## Exercise details
Please return the lines of the data that contain "computer".

## Records
*** Begin section ***
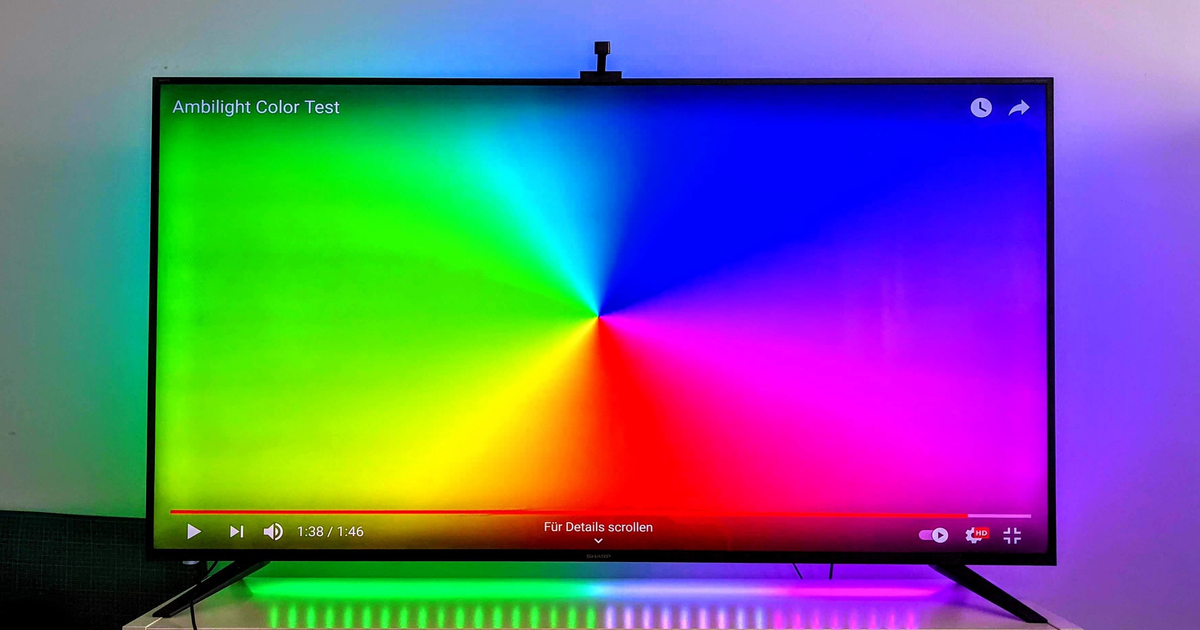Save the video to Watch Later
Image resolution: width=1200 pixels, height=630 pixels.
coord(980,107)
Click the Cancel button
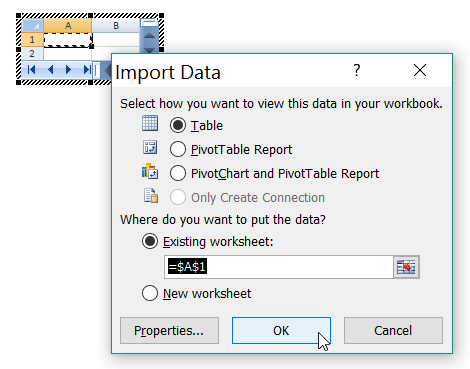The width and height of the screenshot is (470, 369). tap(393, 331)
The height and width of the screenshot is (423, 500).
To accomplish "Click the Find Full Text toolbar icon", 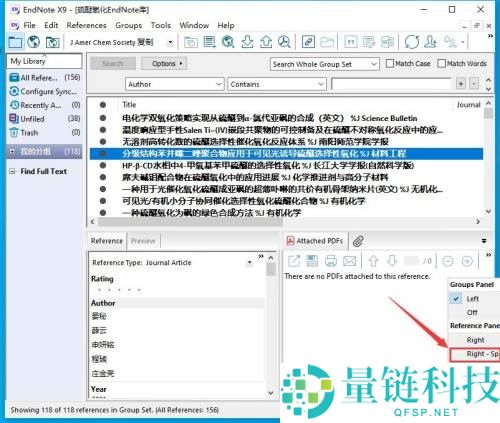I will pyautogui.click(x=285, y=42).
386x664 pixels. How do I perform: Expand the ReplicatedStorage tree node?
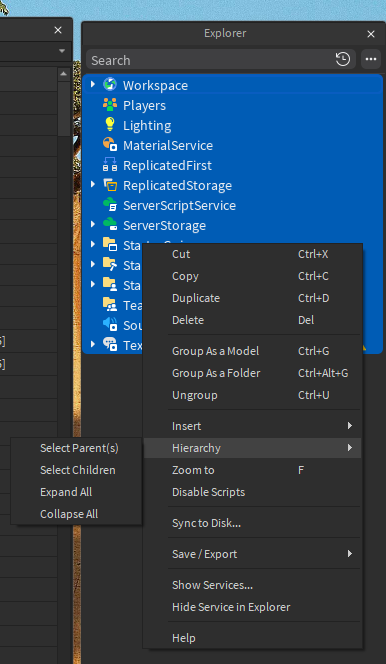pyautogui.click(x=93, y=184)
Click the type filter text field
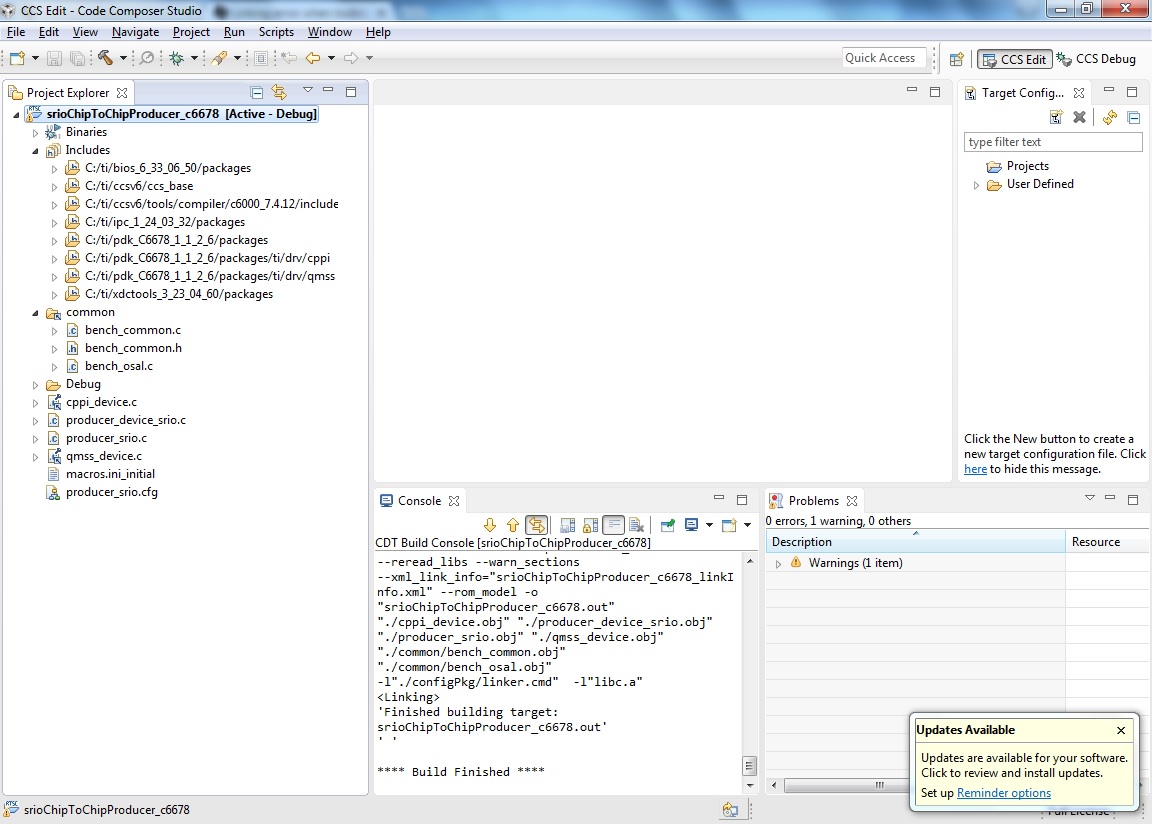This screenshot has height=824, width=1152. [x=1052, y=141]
*** End section ***
*** Begin section ***
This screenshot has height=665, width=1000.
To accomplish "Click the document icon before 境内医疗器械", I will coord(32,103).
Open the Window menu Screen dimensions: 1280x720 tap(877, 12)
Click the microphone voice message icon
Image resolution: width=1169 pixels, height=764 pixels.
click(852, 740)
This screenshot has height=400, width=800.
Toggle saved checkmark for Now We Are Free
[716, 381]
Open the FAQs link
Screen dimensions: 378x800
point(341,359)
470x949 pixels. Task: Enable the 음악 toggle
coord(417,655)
*** End section ***
*** Begin section ***
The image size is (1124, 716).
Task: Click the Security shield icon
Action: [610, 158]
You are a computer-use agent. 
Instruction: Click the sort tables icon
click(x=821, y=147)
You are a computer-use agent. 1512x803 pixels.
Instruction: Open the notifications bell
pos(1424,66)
*** End section ***
## Finished exercise
You are a computer-use agent. 
You are a computer-use agent. 1512x803 pixels.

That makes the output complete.